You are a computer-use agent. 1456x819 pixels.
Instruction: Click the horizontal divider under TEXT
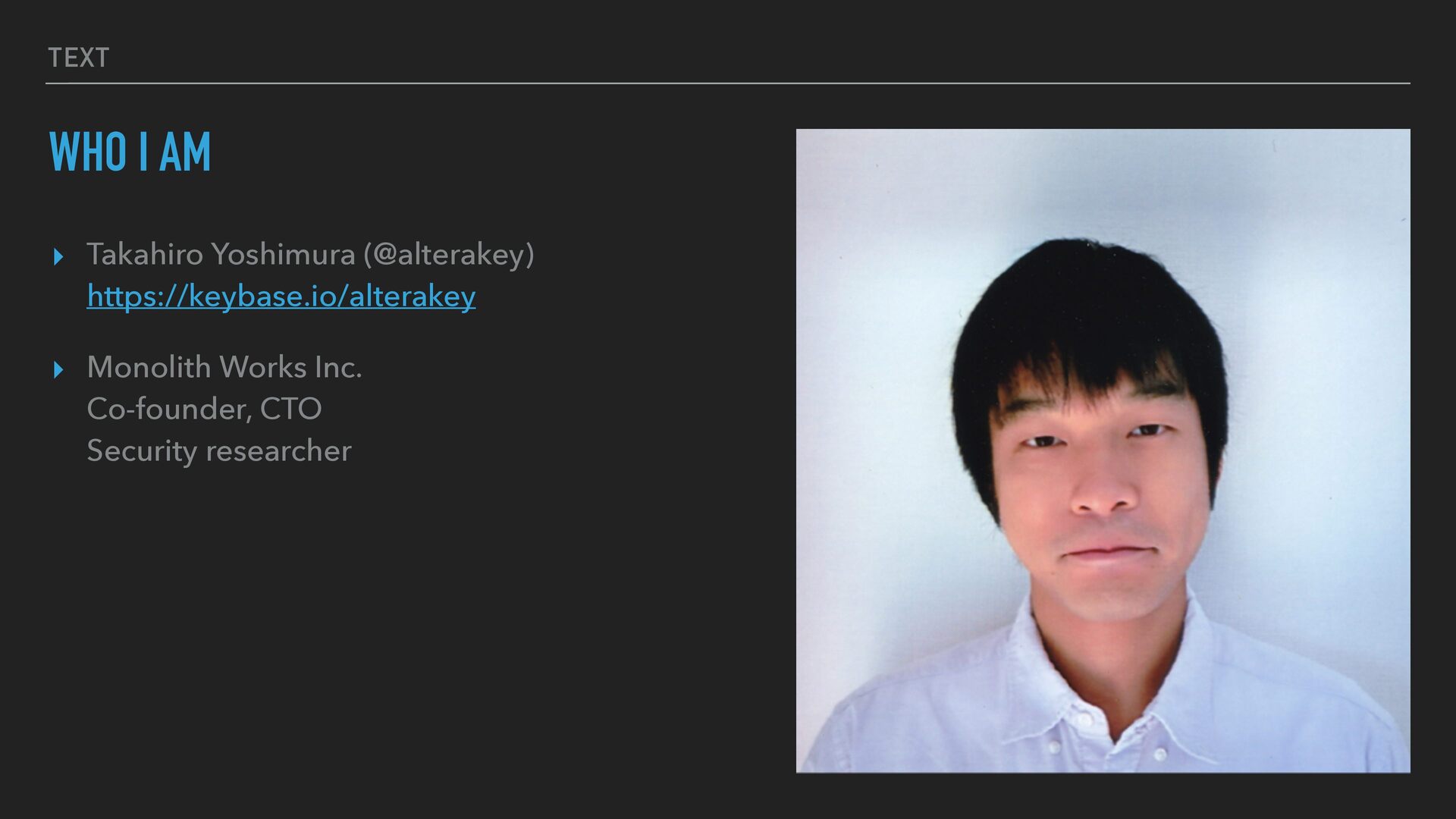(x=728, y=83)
* * * *
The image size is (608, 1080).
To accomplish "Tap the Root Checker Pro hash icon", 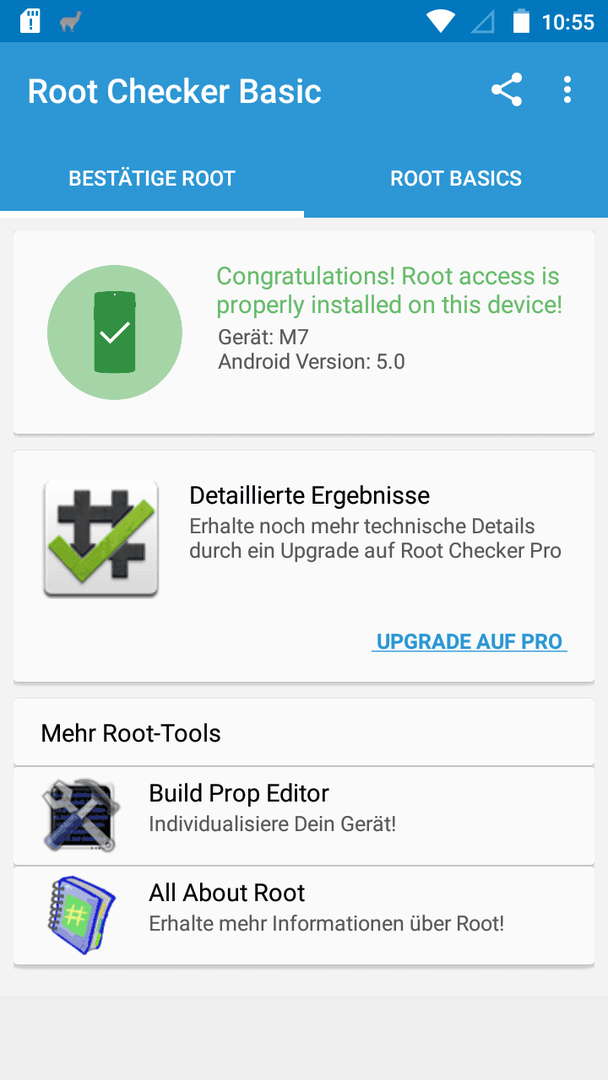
* * * *
Requirements: Rewrite the lines starting with the one containing "The image size is (608, 1080)." and going on through the one containing "the Root Checker", changing "hash icon" to "menu icon" and keeping everything else the same. Return only those lines, without the pictures.

Solution:
The image size is (608, 1080).
To accomplish "Tap the Root Checker Pro menu icon", 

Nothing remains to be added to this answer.